POSTED: August 27, 2011 1:00 a.m.

I am writing in regards to Michael Wheeler's article Aug. 18, "UGA researches climate change on animal agriculture," adapted from Georgia FACES.

Being interested in horticultural science, I make a point of reading Michael's columns. It would be an understatement to say that I found most of the information contained in the column hilarious. In most civilized societies, one would have to be cleared for ridiculous to be privy to such government information.

For the most part, animal agriculture (in time past recognized as animal husbandry) was the subject of the article. Climate change appeared to be a central theme of Georgia's future in the industry. Grab your straw hat or your pocketbook, whichever seems appropriate.

Not only did the article mention global warming, it also appeared to espouse agriculture as a significant source of greenhouse gas emissions. "Roughly 10 percent of total greenhouse gas emissions nationally are due to agriculture production," one quote read. Are we talking about horticulture, agronomic or animal agriculture? What percentages of greenhouse gases apply to the forestry, turf, golf course or cannabis sativa culture? Think in terms of "watch where you step" seems to be the main concern.

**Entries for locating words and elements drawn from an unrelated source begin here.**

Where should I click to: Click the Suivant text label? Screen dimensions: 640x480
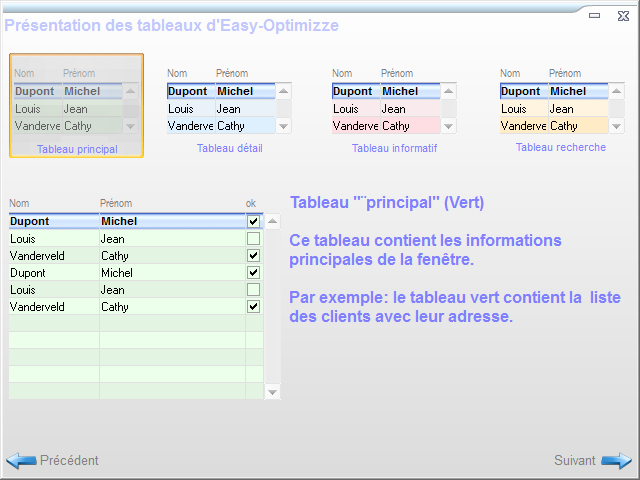pyautogui.click(x=575, y=461)
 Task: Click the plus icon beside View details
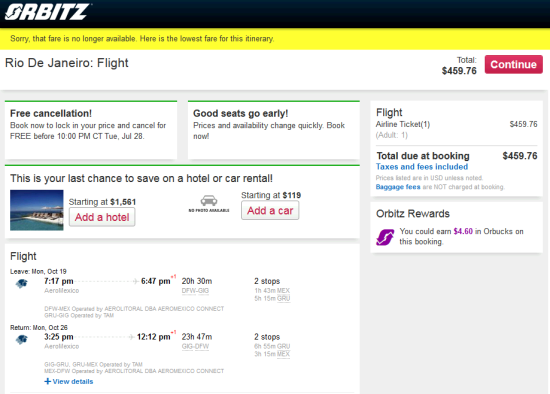point(47,381)
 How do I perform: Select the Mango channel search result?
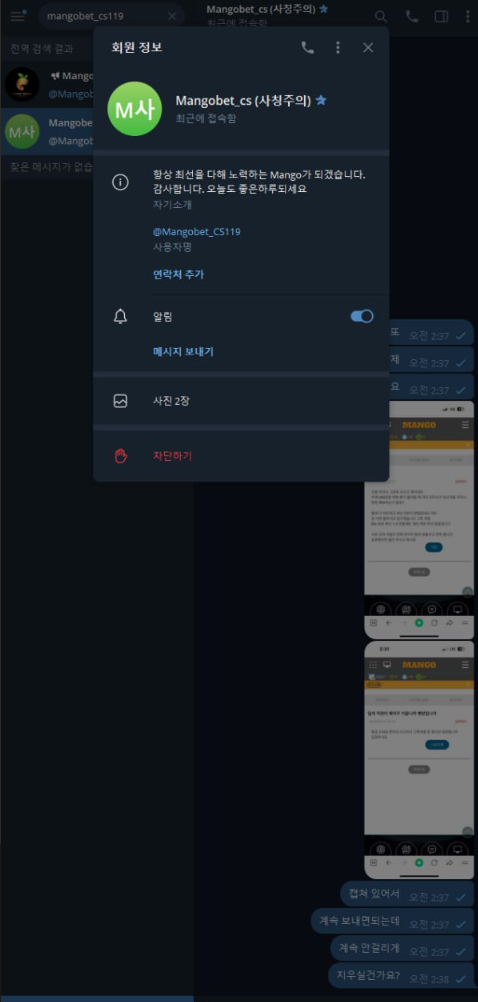(48, 84)
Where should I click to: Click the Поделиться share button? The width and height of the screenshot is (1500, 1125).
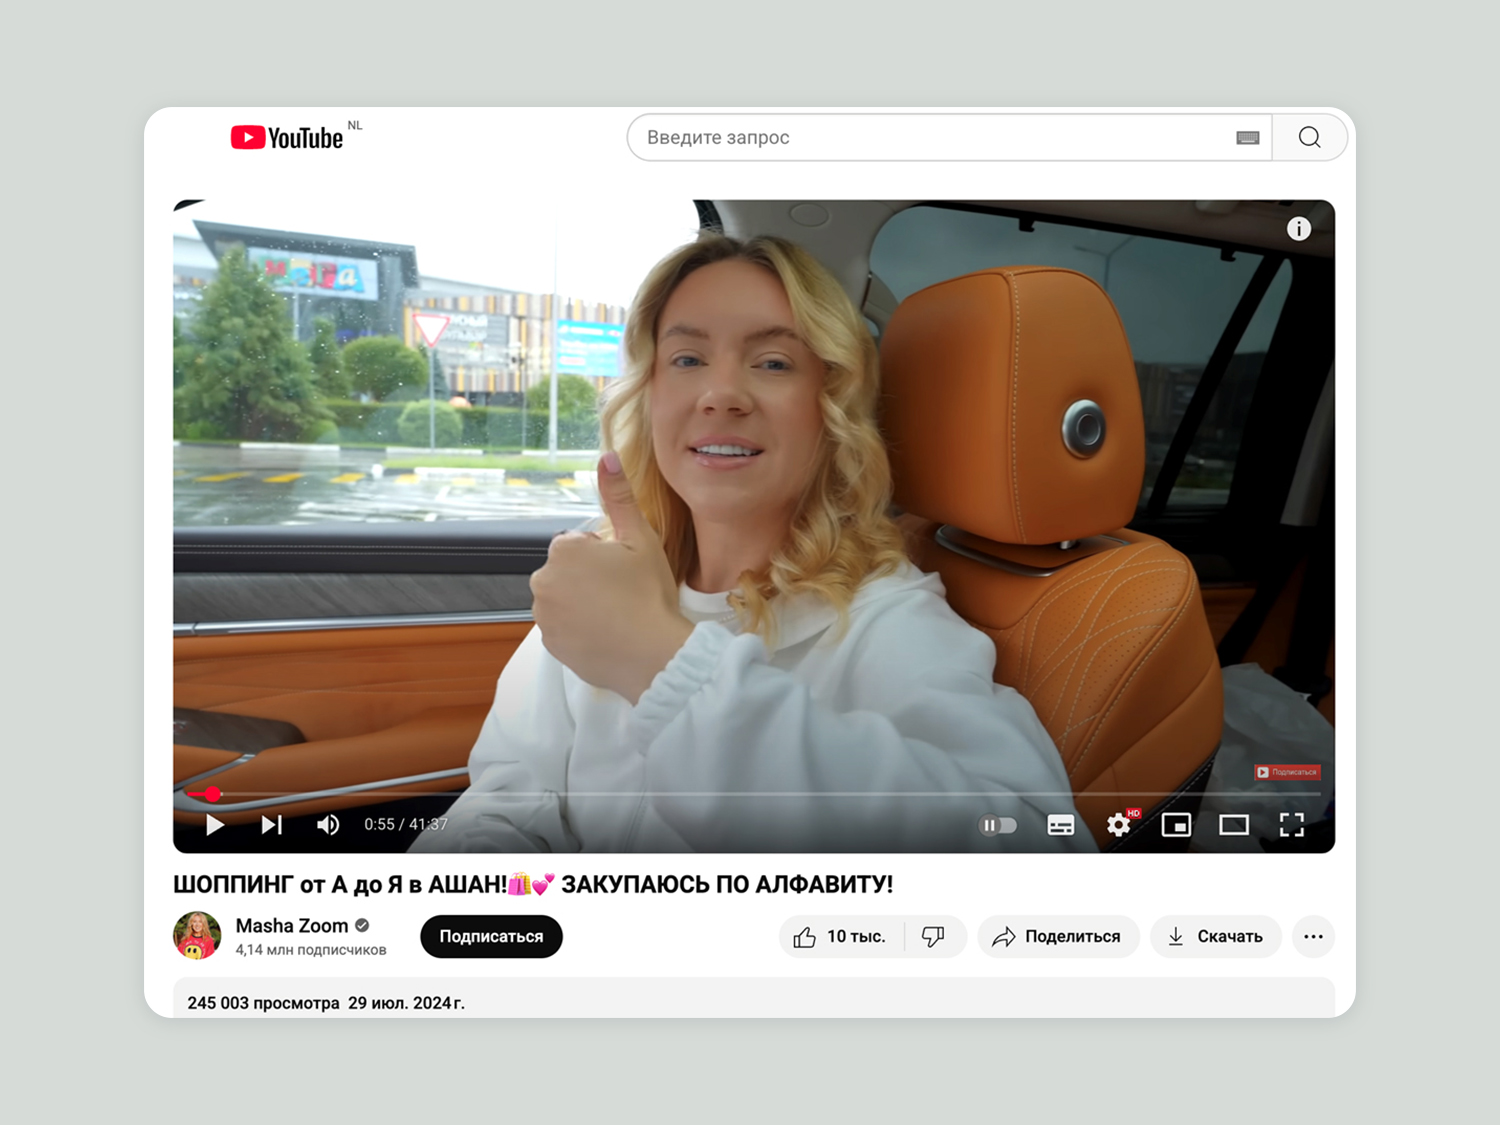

According to Michael's article, UGA researcher Mark Risse said, "But if we get to a point where greenhouse gases from poultry and livestock farms are being regulated, we need to have mitigation strategies in place to help producers reduce their emissions."

And just what kind of scheme is being proposed that will help producers of animal waste reduce greenhouse emissions? Manure management! According to Risse, with manure management, harnessing the gases as fuel is often a more economical practice than releasing it into the atmosphere. "You can use those gases on the farm as fuel instead of just letting them escape into the atmosphere," he said.

While I do not adhere to the concept of animal agriculture being a significant factor in so-called greenhouse gas emission, I do recognize the necessity of controlling animal waste. However, I find the concept of manure management a bit much.

Can you imagine how proud the parents of Bubba must be when he finally graduates from UGA with a degree in manure management? If by chance Bubba can't find a job down on the farm, he can always enter politics. Not only will he know how to manage manure, he should be able to shovel it as well. My advice to Bubba is, don't stand behind the manure spreader.

In my opinion, our agriculture research dollars would be better spent in developing dung beetles with super tumbling abilities. Thereby disposing animal waste as nature intended.